### EXERCISE INSTRUCTIONS
The following data has a line with "521x333 pixels. Task: Focus" and a line with "Click payment icon for Urbania unit 6". Write out exactly those lines and all the lines between them.

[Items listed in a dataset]
□ □ □ □

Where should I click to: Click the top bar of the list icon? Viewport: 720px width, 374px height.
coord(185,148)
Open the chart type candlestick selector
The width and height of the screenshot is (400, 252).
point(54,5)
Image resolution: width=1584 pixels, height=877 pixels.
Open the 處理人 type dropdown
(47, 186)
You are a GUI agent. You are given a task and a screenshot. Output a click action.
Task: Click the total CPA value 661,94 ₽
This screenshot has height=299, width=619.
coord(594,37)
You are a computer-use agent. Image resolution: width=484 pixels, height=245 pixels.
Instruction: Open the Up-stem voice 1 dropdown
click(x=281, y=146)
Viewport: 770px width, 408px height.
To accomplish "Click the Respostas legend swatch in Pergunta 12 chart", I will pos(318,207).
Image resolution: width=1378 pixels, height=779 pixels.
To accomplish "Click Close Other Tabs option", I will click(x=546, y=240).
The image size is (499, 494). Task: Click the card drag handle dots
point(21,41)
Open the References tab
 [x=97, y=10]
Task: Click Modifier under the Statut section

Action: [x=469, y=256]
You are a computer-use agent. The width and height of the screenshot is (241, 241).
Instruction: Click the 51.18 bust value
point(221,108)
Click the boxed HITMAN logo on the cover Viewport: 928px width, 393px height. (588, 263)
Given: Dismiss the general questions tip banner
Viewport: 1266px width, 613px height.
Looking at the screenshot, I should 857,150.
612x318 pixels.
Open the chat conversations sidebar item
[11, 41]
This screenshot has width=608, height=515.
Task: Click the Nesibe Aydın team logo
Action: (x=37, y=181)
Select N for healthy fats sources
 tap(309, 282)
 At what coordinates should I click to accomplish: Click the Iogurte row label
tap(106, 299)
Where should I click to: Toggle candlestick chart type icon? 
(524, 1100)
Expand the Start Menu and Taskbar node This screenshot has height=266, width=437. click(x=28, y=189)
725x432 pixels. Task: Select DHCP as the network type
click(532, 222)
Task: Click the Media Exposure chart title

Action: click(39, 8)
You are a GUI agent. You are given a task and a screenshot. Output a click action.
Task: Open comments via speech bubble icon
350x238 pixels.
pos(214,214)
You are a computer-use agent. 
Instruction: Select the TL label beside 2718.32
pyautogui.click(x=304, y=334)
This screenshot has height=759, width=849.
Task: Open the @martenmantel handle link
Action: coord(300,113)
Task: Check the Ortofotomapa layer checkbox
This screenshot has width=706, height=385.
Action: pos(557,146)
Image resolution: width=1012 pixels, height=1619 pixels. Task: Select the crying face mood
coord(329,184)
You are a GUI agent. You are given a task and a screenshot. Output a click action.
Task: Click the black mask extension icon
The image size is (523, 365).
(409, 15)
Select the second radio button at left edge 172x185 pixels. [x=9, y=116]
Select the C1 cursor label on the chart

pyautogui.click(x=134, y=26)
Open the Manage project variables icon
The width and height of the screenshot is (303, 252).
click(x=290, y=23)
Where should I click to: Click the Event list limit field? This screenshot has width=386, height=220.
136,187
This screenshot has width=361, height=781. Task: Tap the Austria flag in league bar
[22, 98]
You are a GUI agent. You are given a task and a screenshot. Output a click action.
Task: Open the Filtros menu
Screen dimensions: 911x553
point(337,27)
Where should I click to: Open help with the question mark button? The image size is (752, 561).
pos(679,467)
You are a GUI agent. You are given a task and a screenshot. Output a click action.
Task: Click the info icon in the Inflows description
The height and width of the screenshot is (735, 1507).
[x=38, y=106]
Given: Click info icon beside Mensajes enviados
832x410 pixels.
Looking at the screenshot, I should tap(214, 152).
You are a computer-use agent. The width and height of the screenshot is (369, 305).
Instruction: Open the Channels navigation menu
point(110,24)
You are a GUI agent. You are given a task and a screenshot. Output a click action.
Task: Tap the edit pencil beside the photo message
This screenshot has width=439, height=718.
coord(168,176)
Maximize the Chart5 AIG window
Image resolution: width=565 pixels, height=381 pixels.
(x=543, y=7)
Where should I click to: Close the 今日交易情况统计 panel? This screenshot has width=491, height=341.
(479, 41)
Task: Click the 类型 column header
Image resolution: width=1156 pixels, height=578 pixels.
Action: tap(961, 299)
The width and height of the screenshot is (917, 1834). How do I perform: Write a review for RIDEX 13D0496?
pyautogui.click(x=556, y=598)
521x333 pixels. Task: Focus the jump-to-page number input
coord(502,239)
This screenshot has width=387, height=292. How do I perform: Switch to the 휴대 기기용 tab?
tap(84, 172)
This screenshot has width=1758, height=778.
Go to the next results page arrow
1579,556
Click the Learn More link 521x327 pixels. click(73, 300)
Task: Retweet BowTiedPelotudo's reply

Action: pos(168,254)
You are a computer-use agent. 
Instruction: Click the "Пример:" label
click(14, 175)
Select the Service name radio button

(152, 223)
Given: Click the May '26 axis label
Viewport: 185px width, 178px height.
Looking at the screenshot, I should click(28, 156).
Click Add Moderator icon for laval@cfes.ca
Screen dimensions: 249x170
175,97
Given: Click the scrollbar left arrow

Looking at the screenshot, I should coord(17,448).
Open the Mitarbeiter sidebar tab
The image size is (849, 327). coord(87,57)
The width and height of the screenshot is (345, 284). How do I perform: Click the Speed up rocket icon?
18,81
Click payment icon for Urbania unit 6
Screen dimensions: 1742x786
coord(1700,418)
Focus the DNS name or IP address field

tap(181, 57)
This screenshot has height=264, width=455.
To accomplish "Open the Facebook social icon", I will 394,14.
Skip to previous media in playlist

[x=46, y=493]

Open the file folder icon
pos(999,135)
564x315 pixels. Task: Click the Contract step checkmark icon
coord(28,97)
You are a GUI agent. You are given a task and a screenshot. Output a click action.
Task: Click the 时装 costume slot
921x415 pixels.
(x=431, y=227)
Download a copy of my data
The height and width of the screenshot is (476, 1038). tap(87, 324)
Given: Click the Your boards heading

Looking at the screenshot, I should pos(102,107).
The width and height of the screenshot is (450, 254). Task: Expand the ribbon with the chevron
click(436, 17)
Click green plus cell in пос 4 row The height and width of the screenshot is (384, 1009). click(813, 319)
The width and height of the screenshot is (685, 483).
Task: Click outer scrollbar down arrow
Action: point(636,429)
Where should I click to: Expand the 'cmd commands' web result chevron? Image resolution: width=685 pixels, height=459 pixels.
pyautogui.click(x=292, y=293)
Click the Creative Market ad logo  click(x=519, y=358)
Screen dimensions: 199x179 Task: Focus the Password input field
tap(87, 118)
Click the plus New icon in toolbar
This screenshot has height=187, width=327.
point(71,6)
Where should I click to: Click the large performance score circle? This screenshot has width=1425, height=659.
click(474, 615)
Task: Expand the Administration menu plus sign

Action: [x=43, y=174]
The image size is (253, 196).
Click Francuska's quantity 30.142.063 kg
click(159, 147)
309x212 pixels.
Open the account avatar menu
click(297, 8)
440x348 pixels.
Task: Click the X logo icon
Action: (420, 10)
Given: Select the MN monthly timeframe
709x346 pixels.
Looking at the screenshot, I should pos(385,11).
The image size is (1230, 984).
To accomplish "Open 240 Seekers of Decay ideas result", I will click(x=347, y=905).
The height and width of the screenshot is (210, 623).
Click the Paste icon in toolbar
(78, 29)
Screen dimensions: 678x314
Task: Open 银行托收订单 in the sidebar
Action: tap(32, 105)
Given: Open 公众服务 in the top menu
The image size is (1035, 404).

□ □ □ □

### WRITTEN ANSWER
521x333 pixels. Task: Focus the jump-to-page number input
coord(502,239)
This screenshot has width=387, height=292. How do I perform: Switch to the 휴대 기기용 tab?
tap(84, 172)
This screenshot has width=1758, height=778.
Go to the next results page arrow
1579,556
Click the Learn More link 521x327 pixels. click(73, 300)
Task: Retweet BowTiedPelotudo's reply

Action: pos(168,254)
You are a computer-use agent. 
Instruction: Click the "Пример:" label
click(14, 175)
Select the Service name radio button

(152, 223)
Given: Click the May '26 axis label
Viewport: 185px width, 178px height.
Looking at the screenshot, I should click(28, 156).
Click Add Moderator icon for laval@cfes.ca
Screen dimensions: 249x170
175,97
Given: Click the scrollbar left arrow

Looking at the screenshot, I should coord(17,448).
Open the Mitarbeiter sidebar tab
The image size is (849, 327). coord(87,57)
The width and height of the screenshot is (345, 284). How do I perform: Click the Speed up rocket icon?
18,81
Click payment icon for Urbania unit 6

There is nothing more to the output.